**Aim of the task**
In the records below, tally the lines that contain the word "click" and give only that number.

**Records for the exercise**
· · · · ·

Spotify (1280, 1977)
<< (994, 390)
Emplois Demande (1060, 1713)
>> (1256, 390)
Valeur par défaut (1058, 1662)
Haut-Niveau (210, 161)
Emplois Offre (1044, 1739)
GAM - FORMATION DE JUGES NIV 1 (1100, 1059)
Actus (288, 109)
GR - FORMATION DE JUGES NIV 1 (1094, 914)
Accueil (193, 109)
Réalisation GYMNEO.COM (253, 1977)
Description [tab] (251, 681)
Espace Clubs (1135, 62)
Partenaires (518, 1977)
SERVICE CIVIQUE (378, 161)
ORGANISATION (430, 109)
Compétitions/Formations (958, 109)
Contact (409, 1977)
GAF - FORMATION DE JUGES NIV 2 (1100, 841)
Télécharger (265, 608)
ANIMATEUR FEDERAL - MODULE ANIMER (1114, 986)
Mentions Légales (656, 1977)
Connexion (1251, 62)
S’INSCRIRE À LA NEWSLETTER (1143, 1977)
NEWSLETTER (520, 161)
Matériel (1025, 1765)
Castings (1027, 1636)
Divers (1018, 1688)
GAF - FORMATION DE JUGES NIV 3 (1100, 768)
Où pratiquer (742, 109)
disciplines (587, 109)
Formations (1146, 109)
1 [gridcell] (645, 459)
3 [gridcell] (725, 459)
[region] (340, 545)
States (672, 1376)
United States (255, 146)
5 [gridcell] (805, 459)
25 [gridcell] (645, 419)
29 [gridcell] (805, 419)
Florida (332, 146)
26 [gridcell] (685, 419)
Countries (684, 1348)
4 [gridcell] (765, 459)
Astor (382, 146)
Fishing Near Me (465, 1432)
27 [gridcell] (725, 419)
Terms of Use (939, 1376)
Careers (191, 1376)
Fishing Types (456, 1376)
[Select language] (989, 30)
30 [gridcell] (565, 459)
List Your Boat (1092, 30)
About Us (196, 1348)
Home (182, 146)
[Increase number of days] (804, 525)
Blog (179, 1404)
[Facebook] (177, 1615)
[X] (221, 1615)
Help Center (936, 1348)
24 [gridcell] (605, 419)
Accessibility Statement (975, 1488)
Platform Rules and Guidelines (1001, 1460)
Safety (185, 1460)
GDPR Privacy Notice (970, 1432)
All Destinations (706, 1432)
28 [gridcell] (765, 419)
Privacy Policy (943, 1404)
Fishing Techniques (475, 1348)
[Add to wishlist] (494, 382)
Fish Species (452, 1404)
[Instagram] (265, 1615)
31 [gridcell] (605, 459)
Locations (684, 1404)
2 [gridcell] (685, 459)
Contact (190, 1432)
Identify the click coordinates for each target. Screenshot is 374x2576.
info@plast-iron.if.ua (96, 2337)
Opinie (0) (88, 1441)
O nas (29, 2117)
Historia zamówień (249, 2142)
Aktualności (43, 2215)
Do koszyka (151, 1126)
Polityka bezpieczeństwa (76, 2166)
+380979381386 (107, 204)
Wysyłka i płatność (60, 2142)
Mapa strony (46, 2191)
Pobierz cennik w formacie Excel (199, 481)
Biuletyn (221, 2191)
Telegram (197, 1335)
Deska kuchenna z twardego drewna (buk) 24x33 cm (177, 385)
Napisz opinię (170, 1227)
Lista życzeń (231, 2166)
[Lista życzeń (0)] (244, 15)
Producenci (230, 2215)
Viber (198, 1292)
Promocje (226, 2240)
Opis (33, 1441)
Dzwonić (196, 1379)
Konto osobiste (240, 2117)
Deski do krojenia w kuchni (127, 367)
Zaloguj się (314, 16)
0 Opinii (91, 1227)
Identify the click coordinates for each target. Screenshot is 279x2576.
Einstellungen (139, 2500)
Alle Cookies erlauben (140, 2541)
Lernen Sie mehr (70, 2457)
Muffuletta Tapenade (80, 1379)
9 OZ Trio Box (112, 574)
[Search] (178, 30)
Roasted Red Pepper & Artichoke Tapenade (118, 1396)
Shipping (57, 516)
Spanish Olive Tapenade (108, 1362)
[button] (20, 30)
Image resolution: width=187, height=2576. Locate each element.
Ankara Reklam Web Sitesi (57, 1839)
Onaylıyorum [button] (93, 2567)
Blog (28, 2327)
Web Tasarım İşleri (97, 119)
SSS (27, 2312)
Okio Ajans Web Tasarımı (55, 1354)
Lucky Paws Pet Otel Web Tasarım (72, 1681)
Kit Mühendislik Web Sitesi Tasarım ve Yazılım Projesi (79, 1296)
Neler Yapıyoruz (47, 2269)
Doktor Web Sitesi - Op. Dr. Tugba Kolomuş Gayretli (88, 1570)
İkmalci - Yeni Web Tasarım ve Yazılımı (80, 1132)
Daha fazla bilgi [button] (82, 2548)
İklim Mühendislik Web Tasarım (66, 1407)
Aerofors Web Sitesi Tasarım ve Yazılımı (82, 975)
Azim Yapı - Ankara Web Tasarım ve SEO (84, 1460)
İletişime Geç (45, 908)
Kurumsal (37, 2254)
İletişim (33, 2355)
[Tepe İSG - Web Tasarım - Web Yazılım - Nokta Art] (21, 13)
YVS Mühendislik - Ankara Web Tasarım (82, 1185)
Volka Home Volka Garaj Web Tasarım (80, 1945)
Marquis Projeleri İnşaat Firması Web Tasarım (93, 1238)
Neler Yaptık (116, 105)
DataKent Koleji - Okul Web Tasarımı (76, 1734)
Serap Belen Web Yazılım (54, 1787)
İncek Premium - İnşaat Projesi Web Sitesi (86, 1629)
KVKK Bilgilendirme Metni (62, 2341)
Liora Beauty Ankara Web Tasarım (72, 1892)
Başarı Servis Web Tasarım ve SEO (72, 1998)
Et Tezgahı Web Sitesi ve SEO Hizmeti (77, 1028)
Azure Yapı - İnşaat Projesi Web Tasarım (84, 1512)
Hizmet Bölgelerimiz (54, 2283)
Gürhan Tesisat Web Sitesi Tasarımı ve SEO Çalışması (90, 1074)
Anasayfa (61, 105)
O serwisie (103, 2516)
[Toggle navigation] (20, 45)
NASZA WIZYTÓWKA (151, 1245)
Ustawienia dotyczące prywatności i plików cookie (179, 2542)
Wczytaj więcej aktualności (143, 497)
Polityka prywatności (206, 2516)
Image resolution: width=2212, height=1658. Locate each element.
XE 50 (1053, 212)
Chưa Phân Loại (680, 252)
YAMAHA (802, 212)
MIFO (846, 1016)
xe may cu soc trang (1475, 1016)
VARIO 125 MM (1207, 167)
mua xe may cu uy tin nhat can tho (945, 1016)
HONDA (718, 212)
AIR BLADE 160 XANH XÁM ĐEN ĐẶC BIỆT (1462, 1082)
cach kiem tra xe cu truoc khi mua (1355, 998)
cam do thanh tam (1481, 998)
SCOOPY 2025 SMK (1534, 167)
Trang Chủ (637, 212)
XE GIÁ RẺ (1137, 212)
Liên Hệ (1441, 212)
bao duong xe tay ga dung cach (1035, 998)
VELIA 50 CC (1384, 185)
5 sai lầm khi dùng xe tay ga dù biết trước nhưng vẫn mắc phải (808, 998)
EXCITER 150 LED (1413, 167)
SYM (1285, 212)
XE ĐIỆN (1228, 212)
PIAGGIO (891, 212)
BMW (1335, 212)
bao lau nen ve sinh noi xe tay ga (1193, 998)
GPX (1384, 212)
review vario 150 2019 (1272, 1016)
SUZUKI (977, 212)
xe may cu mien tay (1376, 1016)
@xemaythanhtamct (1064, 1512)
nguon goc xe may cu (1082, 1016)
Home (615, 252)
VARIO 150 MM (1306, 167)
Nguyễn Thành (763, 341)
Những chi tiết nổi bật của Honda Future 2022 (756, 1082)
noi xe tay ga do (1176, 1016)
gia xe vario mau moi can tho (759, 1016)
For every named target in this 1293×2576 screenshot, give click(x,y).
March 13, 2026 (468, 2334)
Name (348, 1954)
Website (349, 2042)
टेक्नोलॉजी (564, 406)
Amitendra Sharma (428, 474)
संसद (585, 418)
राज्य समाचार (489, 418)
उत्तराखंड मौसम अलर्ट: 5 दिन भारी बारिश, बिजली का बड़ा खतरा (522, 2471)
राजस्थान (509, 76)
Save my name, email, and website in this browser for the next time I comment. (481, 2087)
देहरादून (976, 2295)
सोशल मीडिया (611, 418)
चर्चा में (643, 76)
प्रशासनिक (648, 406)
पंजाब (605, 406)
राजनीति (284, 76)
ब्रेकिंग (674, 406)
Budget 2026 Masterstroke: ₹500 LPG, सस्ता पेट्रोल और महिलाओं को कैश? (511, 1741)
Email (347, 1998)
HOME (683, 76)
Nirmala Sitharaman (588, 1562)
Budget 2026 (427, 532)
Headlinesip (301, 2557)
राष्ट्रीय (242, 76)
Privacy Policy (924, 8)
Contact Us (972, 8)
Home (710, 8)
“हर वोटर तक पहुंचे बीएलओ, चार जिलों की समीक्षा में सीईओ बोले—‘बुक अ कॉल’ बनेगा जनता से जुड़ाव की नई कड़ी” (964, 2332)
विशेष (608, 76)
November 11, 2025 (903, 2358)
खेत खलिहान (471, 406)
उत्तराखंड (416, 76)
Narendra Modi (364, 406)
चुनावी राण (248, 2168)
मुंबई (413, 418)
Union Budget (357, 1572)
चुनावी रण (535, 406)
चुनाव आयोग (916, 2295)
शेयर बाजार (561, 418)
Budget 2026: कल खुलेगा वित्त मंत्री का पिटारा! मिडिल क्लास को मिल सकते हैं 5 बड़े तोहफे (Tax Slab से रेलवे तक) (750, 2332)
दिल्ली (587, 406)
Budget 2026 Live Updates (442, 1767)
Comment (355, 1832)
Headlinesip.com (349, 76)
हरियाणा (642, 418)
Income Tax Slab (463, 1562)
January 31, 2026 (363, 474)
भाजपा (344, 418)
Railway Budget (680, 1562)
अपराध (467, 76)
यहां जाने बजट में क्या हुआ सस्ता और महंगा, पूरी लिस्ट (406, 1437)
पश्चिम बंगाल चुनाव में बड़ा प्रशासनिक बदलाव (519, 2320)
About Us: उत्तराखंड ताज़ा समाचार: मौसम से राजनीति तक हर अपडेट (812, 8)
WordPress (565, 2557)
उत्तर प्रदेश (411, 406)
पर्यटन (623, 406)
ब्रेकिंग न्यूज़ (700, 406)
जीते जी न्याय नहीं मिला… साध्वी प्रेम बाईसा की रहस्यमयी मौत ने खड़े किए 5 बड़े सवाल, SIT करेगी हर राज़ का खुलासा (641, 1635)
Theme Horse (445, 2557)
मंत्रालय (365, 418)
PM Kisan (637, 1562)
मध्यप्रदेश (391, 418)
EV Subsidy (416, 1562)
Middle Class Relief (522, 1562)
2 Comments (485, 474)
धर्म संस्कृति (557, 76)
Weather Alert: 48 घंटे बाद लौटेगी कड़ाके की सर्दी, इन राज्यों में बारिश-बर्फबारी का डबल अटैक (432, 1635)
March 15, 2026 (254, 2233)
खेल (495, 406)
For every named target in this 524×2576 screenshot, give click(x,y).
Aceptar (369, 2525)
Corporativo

· · · · ·

**Answer to the problem**
4